== TASK DIRECTIONS ==
Copy out all of the lines below, requests included, and scale every coordinate in the answers by 1.85, rounding each result to a whole number with halves rounded up.

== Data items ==
>> start
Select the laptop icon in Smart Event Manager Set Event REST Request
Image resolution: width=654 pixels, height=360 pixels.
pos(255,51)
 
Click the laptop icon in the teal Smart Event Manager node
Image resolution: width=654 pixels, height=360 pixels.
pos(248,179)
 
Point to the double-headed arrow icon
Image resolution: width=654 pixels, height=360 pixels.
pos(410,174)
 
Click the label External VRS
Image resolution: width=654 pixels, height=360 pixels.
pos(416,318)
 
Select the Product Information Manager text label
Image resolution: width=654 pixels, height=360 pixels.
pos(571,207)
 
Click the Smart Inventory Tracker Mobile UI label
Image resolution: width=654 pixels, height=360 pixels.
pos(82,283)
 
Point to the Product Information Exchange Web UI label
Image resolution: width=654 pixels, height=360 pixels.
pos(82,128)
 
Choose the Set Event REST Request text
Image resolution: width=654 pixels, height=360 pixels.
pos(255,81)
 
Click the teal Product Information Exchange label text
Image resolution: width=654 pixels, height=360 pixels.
>> end
== ANSWER TO THIS TASK ==
Select the laptop icon in Smart Event Manager Set Event REST Request
Image resolution: width=654 pixels, height=360 pixels.
pos(472,94)
 
Click the laptop icon in the teal Smart Event Manager node
Image resolution: width=654 pixels, height=360 pixels.
pos(459,331)
 
Point to the double-headed arrow icon
Image resolution: width=654 pixels, height=360 pixels.
pos(759,322)
 
Click the label External VRS
Image resolution: width=654 pixels, height=360 pixels.
pos(770,588)
 
Select the Product Information Manager text label
Image resolution: width=654 pixels, height=360 pixels.
pos(1056,383)
 
Click the Smart Inventory Tracker Mobile UI label
Image resolution: width=654 pixels, height=360 pixels.
pos(152,524)
 
Point to the Product Information Exchange Web UI label
Image resolution: width=654 pixels, height=360 pixels.
pos(152,237)
 
Choose the Set Event REST Request text
Image resolution: width=654 pixels, height=360 pixels.
pos(472,150)
 
Click the teal Product Information Exchange label text
Image resolution: width=654 pixels, height=360 pixels.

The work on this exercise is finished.